# TASK OBJECTIVE:
Lines from the one containing "Given: Click the" to the end of the records, both ends included and exactly as written, are the whole answer, and no pictures go in it.

(MATERIAL FOR THIS EXERCISE)

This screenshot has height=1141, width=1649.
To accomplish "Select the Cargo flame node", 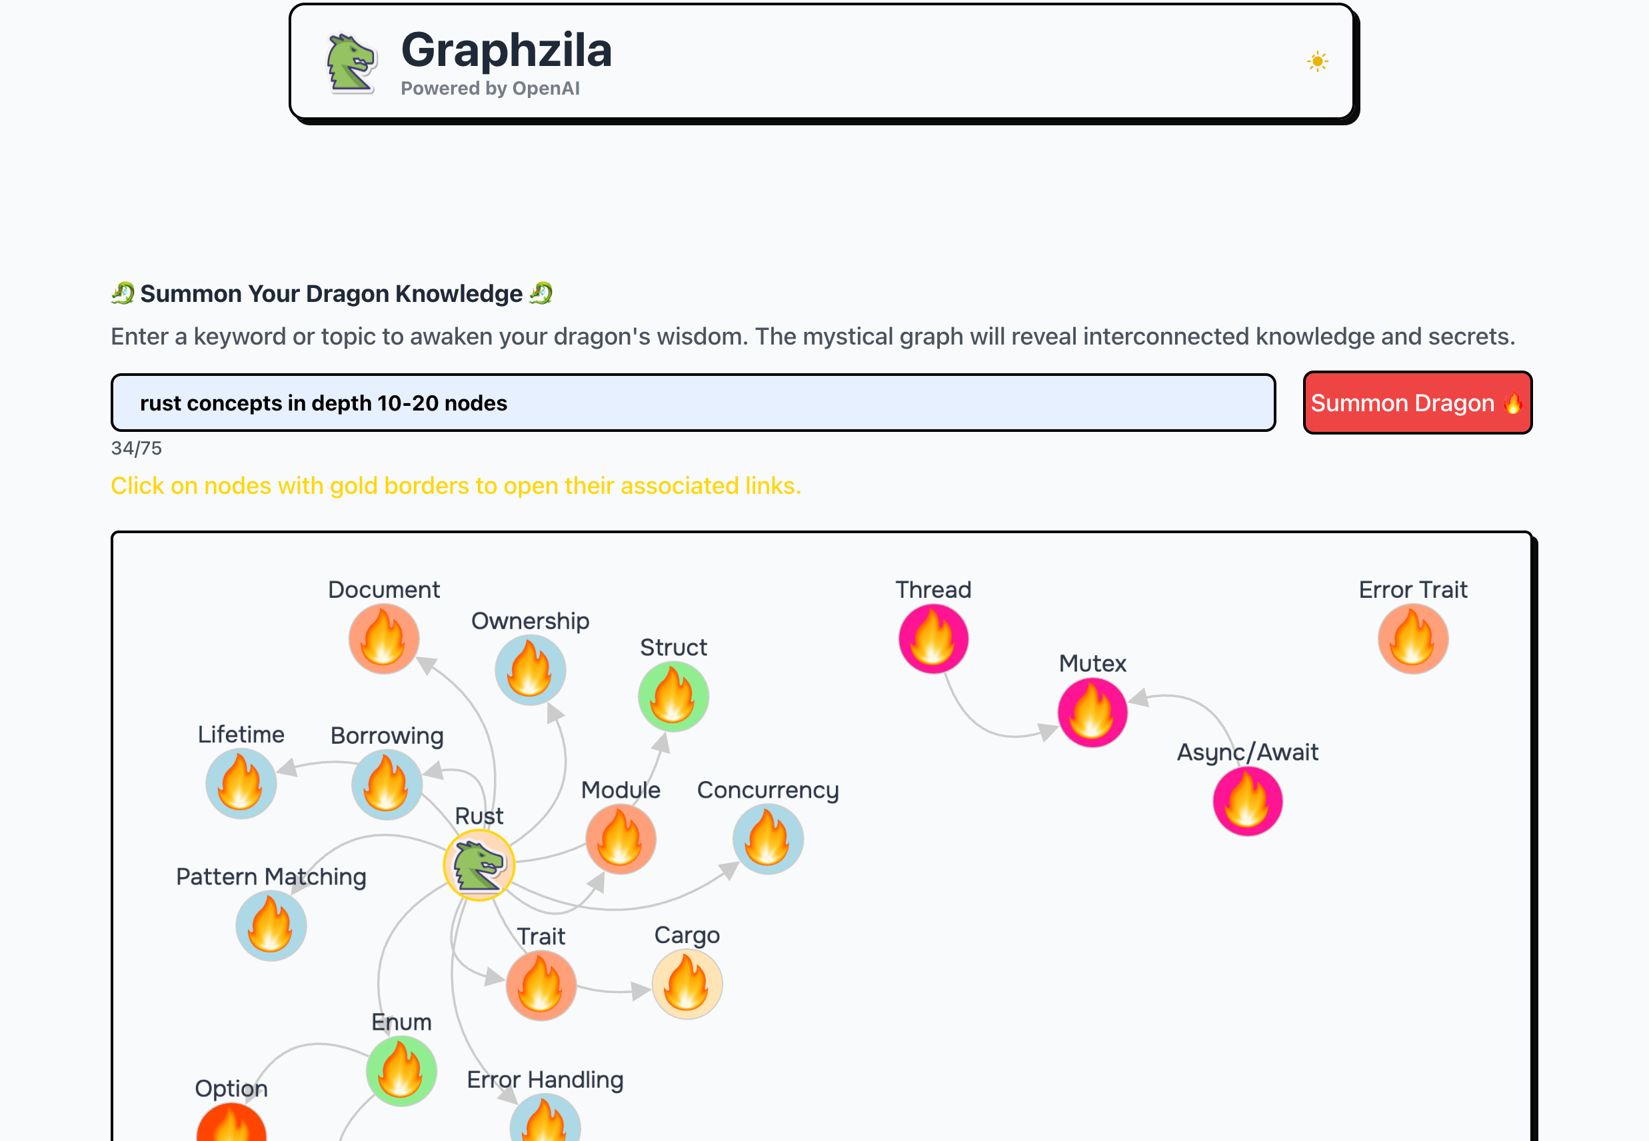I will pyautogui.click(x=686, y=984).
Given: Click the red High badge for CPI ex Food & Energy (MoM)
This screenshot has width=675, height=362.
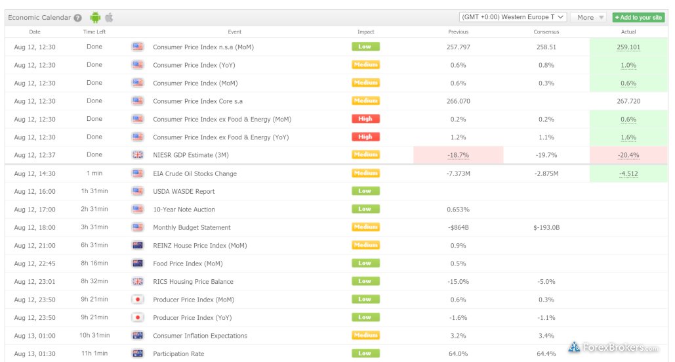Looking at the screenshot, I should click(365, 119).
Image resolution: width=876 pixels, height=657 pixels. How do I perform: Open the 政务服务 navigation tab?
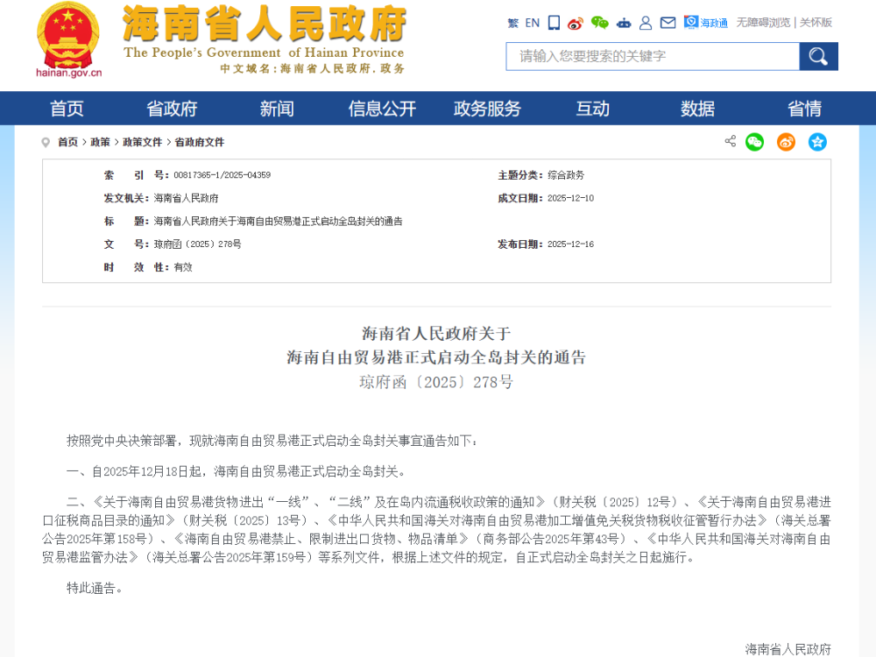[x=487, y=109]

(End MATERIAL FOR THIS EXERCISE)

# ANSWER TO THIS TASK:
Given: Click the red High badge for CPI ex Food & Energy (MoM)
This screenshot has width=675, height=362.
Looking at the screenshot, I should click(365, 119).
Image resolution: width=876 pixels, height=657 pixels. How do I perform: Open the 政务服务 navigation tab?
[x=487, y=109]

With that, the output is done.